Four elements stand out:
- From guidance to action: A unified agent workstation with real-time intelligence and click-to-execute integrations signals a move beyond passive recommendations toward workflow completion
- From API dependency to desktop-level execution: AXO’s CUA can interact with third-party tools and execute workflows even when APIs are unavailable. That is a meaningful design choice for legacy-heavy environments
- From binary automation to Variable AI distribution: This is one of the more practical parts of the proposition. Enterprises do not want blanket automation, they want controlled deployment by intent, segment, and risk profile. Giving administrators the ability to tune AI-versus-human routing with Key Performance Indicator (KPI) visibility is more relevant than the market’s usual all-or-nothing automation narrative
- From static automation to continuous improvement: AXO’s continuous improvement engine extends the platform beyond orchestration into learning and adaptation. If executed well, it could move enterprises from one-time workflow automation to a closed-loop model in which conversation data, operational signals, and knowledge assets continuously refine service delivery
The bigger story is architectural
The more durable part of the AXO story may be its architectural proposition. Many contact centers still rely on technology stacks assembled over time, with new tools layered on to support channels, automation, analytics, and case management. The result is that agents often become the manual integration layer between customer conversations and enterprise systems. AXO is designed to address that problem. It is positioned to overlay onto existing contact center environments, obscure underlying system complexity, maintain context across workflows, and reduce the need for agents to switch across multiple back-office applications.
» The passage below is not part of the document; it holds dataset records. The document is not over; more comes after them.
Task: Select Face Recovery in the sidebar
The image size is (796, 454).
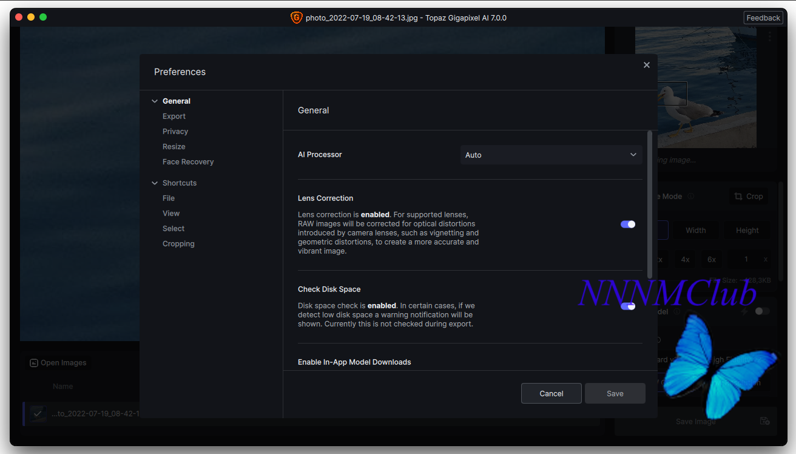Action: click(x=188, y=162)
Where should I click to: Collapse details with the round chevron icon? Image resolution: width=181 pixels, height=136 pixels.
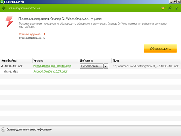pos(3,129)
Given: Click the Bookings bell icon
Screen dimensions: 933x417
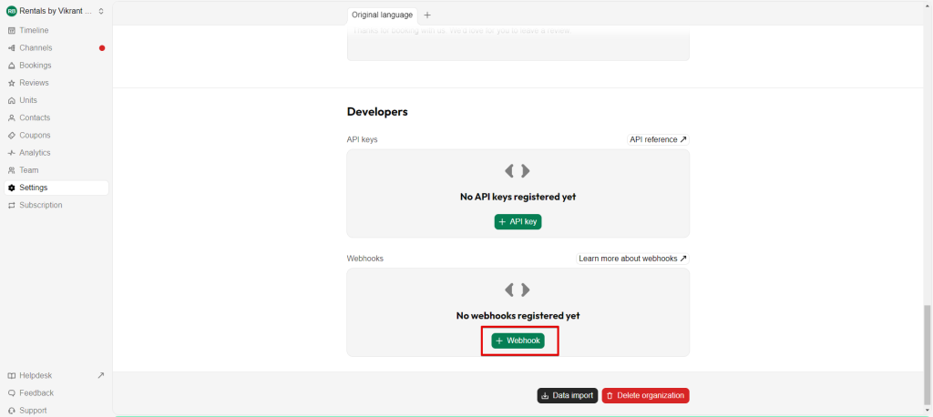Looking at the screenshot, I should [12, 66].
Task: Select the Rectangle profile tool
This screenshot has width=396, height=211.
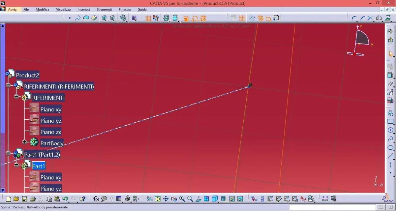Action: (391, 122)
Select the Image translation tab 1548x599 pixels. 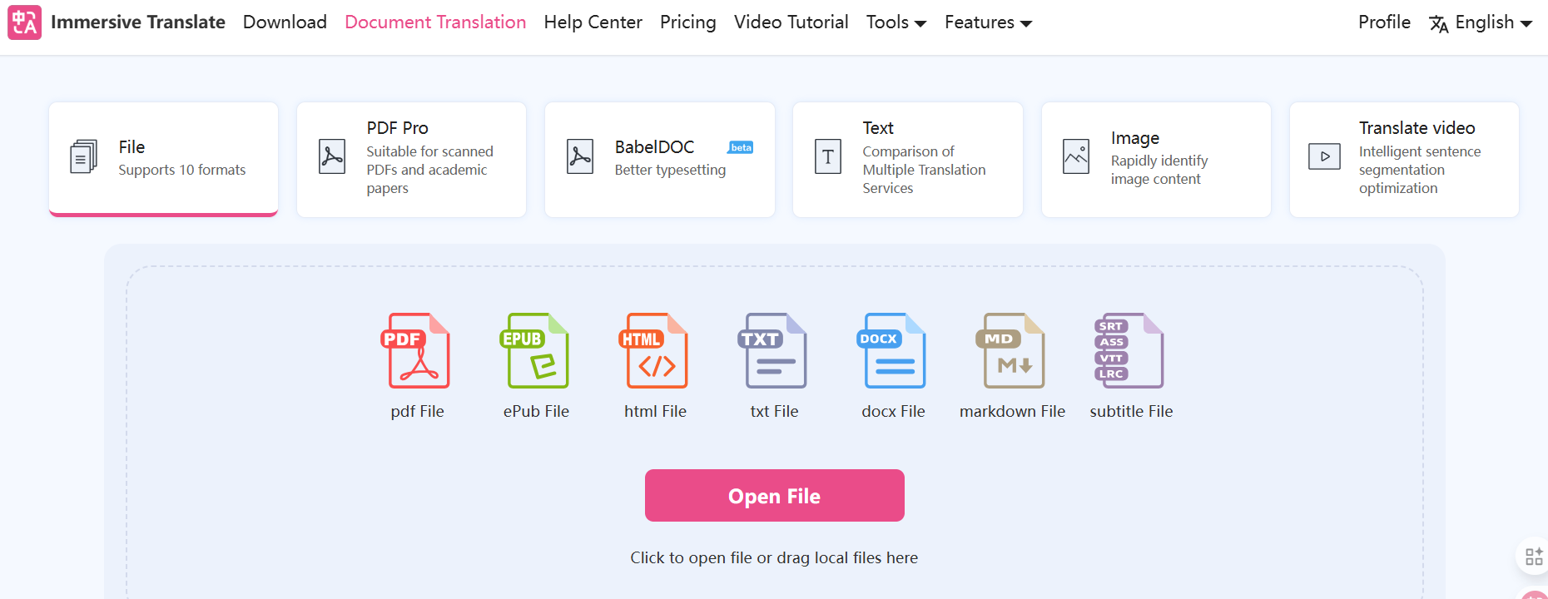tap(1156, 159)
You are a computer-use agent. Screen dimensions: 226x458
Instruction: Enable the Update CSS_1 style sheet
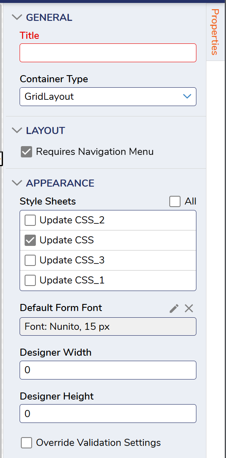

That has two implications for the market. First, AXO may be especially relevant for legacy enterprises seeking agentic CX outcomes without waiting for full-stack modernization. Second, it gives UJET a more differentiated story for mid-market buyers that may lack large internal teams for API-led integration, workflow engineering, or cross-platform orchestration. In both cases, AXO is as much a deployment-model story as it is a product story. It promises faster time-to-value in messy operating environments, not just more AI layered onto the front end.
There is also a practical human-in-the-loop dimension. Simple, low-value interactions can be automated, while more complex or emotionally charged cases can escalate to a human agent with context preserved and the virtual agent still active in the loop. That is a more grounded model than the replacement-oriented AI narrative, acknowledging that enterprise CX still requires a calibrated mix of autonomy, oversight, and human judgment.
Spiral makes the intelligence-to-action story more coherent
With the acquisition of Spiral, UJET not only added conversational analytics, predictive analytics, and issue intelligence to its portfolio, but also the engine behind AXO. Converting historical interaction data into a continuous improvement engine that recommends which flows should migrate from human to virtual agent based on measured outcomes is meaningfully harder to replicate than another AI assistant feature. With AXO, UJET can now provide the “how” for automated and assisted customer interactions, complementing Spiral’s “why” through conversational intelligence and root-cause visibility.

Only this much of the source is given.